Every year I’ve lived in this house, I’ve gotten a cloth calendar, hung from a dowel. My mother’s mother always had a cloth calendar hanging in the farmhouse kitchen. As soon as the year was over, the calendar would be conscripted into use, usually to cover cinnamon rolls as they rose, to keep them moist until they were large enough to put into the oven.

Arriving at the farmhouse and seeing “1963” covering a pile of soon-to-be-baked sweet rolls was a wonderful sight and I will forever associate those cloth calendars with the anticipation of sweet things. I guess that’s why I have one now. It’s good to anticipate sweet things in the coming year.

My 2021 calendar is from Sweden. This means all the months are written in Swedish, surrounded by wildflowers identified in Swedish. My grandmother was a Swede, so I thought this was appropriate. But the real reason I ordered the calendar was that it was the only one I could find with legible dates.

Cloth calendars have apparently come into vogue and I had more choices than in past years, many in jazzy and colorful patterns. Unfortunately, the graphic designers responsible for these works of art did not seem to expect that a person might use the calendar for actual reference. I use the calendar to find the date—an apparently antiquated idea.

All the calendars I found would require a strenuous search to locate the month of April amidst all the artwork and no easy way to tell how many weeks there were from April until a date in May. And so, while they were attractive, the calendars wouldn’t be very useful until they were used to cover sweet rolls.

But the Swedes have a reputation for being a practical bunch and this calendar looked more legible in Swedish than any I found in English, so I ordered it.

It wasn’t until it arrived that the problem became apparent.

Instead of seven columns for the seven days of the week, there were eight, with an additional column on the left for half the months and on the right for the rest. Someone finally explained that this column told me what week of the year it was. Saturday is in red, so it is possible to get one’s bearings—but not without considerable effort.

But even before the calendar arrived, the year seemed filled with more uncertainty than any I can remember.

There is a careless confidence that comes with the making of plans. In the past, I have looked at my calendar on the wall and imagined I had some idea of what would happen in the weeks to come. Because the dates were neatly lined up, I couldn’t imagine life becoming disordered.
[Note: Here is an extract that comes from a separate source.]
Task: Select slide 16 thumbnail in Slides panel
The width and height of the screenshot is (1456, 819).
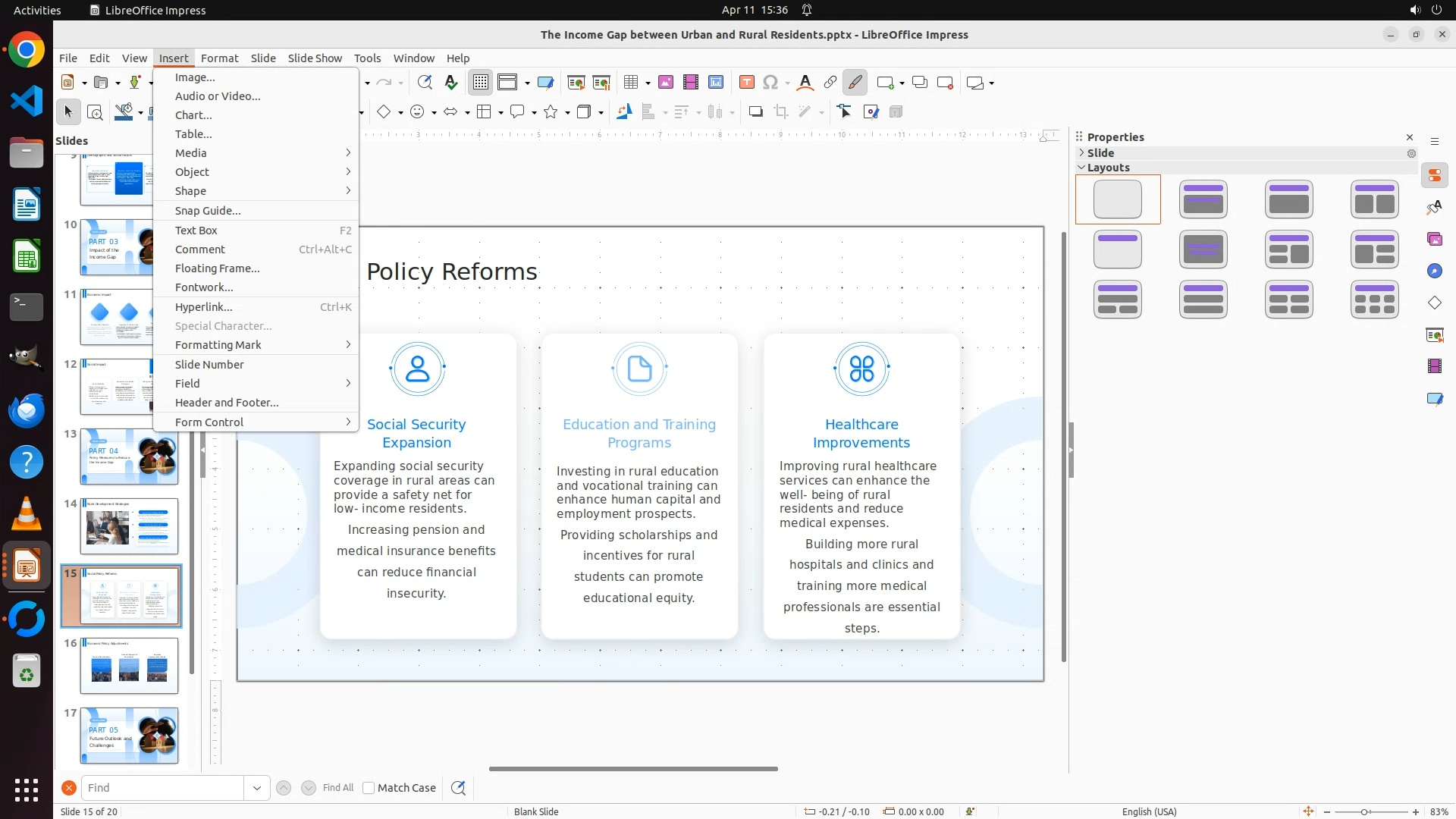Action: [x=129, y=666]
This year, that whole idea seems a little preposterous.

Because I never really knew what would happen in the coming week—that was the lesson learned in 2020. This year, I won’t be nearly so confident as Januari turns to Februari and then Mars.

Of course, I am optimistic, as I always am. I am hoping this new year will bring sweet things. But now I’m thinking having my weeks laid out oddly—with the months written in a foreign language, surrounded by flowers I can’t identify—may be an appropriate way to look at the coming year.

This year may require some translation. It may require a little study. This whole year is a big Swedish surprise, waiting to happen.

And maybe that’s not such a bad thing.